Novel poly(N-vinylcarbazole) grafted multi-walled carbon nanotube nanocomposites based on a nucleophilic reaction: Synthesis, fabrication of thin films, and sensing properties

• We designed and prepared novel conductive nanocomposites via nucleophilic reaction.
• The dispersion properties were greatly improved through covalent grafting.
• The composites were fabricated into thin films to detect THF vapor in environments.
• The covalently grafted films exhibited fine response and a low detection limit.
• The composites play a significant role in monitoring environmental pollutants.

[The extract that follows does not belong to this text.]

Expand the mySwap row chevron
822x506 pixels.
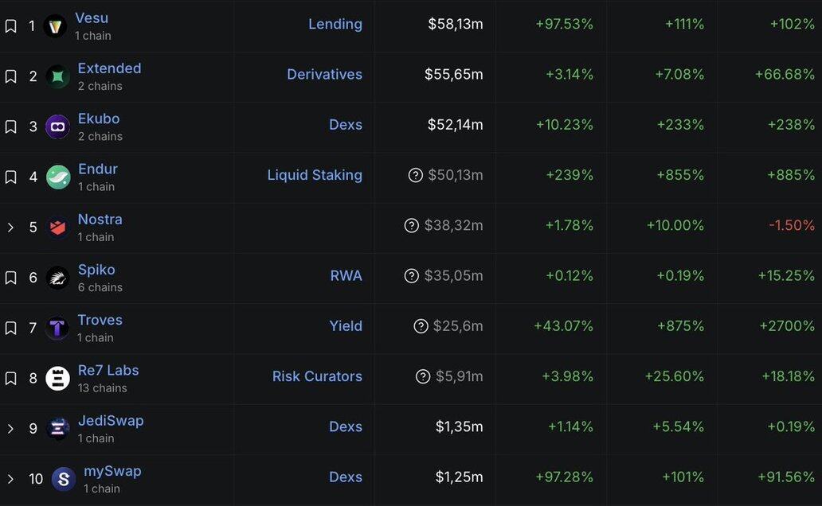[10, 479]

Novel multi-walled carbon nanotubes (MWCNTs) grafted with poly(N-vinylcarbazole) electroconductive nanocomposites (PVK-g-MWCNTs) were prepared through nucleophilic reaction of PVK and MWCNTs in the presence of sodium hydride. The covalent interaction between PVK and MWCNTs and the dispersion properties of the prepared composites were characterized through Fourier transform infrared spectroscopy, thermal gravimetry, Raman spectroscopy, X-ray diffraction, X-ray photoelectron spectroscopy, ultraviolet–visible spectroscopy, scanning electron microscopy, and transmission electron microscopy analyses. Conducting nanocomposites were fabricated into thin films to detect their responses toward THF vapor. Experimental results indicated that the electroconductive nanocomposite film sensors exhibited good response and reproducibility toward THF vapor. Particularly, the chemically grafted PVK-g-MWCNTs sensor exhibited faster response and preferable recoverability compared with physically mixed sensor. Sensing properties were influenced by carboxyl content and solvent vapor concentration. The conductive nanocomposite sensors exhibited a satisfactory linear relationship between response and analyte concentration and a relatively low detection limit of up to 50 ppm. This study confirmed that covalently linked PVK-g-MWCNTs nanocomposites can be used to fabricate gas sensors for monitoring environmental gaseous pollutants.